**TASK PROMPT**
Reproduce the following records word for word, leaving every line unchanged.

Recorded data
::::::

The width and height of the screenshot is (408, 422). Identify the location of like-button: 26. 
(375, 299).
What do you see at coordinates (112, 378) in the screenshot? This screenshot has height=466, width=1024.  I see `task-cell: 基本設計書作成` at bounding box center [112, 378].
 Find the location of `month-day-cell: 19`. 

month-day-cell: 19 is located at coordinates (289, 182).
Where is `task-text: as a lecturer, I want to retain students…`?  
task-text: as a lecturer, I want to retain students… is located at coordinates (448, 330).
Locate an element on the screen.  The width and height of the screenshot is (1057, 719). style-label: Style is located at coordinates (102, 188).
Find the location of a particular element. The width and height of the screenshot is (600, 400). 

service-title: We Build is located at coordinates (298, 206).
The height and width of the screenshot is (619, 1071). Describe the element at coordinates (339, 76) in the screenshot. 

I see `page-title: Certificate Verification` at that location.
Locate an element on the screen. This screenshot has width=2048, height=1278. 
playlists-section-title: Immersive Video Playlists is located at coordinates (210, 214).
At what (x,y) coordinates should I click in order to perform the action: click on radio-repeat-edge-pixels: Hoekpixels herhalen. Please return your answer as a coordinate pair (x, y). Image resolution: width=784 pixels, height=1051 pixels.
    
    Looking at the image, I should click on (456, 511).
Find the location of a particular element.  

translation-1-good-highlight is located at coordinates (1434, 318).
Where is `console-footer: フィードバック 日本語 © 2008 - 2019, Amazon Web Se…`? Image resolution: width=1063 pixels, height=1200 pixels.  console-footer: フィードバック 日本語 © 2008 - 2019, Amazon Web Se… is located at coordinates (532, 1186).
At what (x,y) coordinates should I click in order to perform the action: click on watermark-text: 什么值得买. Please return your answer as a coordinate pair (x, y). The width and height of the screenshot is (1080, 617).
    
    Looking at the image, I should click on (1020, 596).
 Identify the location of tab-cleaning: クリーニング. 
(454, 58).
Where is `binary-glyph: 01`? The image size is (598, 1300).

::::::

**WRITTEN REPLY**
The width and height of the screenshot is (408, 422). Identify the location of like-button: 26. 
(375, 299).
What do you see at coordinates (112, 378) in the screenshot? This screenshot has height=466, width=1024.  I see `task-cell: 基本設計書作成` at bounding box center [112, 378].
 Find the location of `month-day-cell: 19`. 

month-day-cell: 19 is located at coordinates (289, 182).
Where is `task-text: as a lecturer, I want to retain students…`?  
task-text: as a lecturer, I want to retain students… is located at coordinates (448, 330).
Locate an element on the screen.  The width and height of the screenshot is (1057, 719). style-label: Style is located at coordinates (102, 188).
Find the location of a particular element. The width and height of the screenshot is (600, 400). 

service-title: We Build is located at coordinates (298, 206).
The height and width of the screenshot is (619, 1071). Describe the element at coordinates (339, 76) in the screenshot. 

I see `page-title: Certificate Verification` at that location.
Locate an element on the screen. This screenshot has width=2048, height=1278. 
playlists-section-title: Immersive Video Playlists is located at coordinates (210, 214).
At what (x,y) coordinates should I click in order to perform the action: click on radio-repeat-edge-pixels: Hoekpixels herhalen. Please return your answer as a coordinate pair (x, y). Image resolution: width=784 pixels, height=1051 pixels.
    
    Looking at the image, I should click on (456, 511).
Find the location of a particular element.  

translation-1-good-highlight is located at coordinates (1434, 318).
Where is `console-footer: フィードバック 日本語 © 2008 - 2019, Amazon Web Se…`? Image resolution: width=1063 pixels, height=1200 pixels.  console-footer: フィードバック 日本語 © 2008 - 2019, Amazon Web Se… is located at coordinates (532, 1186).
At what (x,y) coordinates should I click in order to perform the action: click on watermark-text: 什么值得买. Please return your answer as a coordinate pair (x, y). The width and height of the screenshot is (1080, 617).
    
    Looking at the image, I should click on (1020, 596).
 Identify the location of tab-cleaning: クリーニング. 
(454, 58).
Where is `binary-glyph: 01`? The image size is (598, 1300).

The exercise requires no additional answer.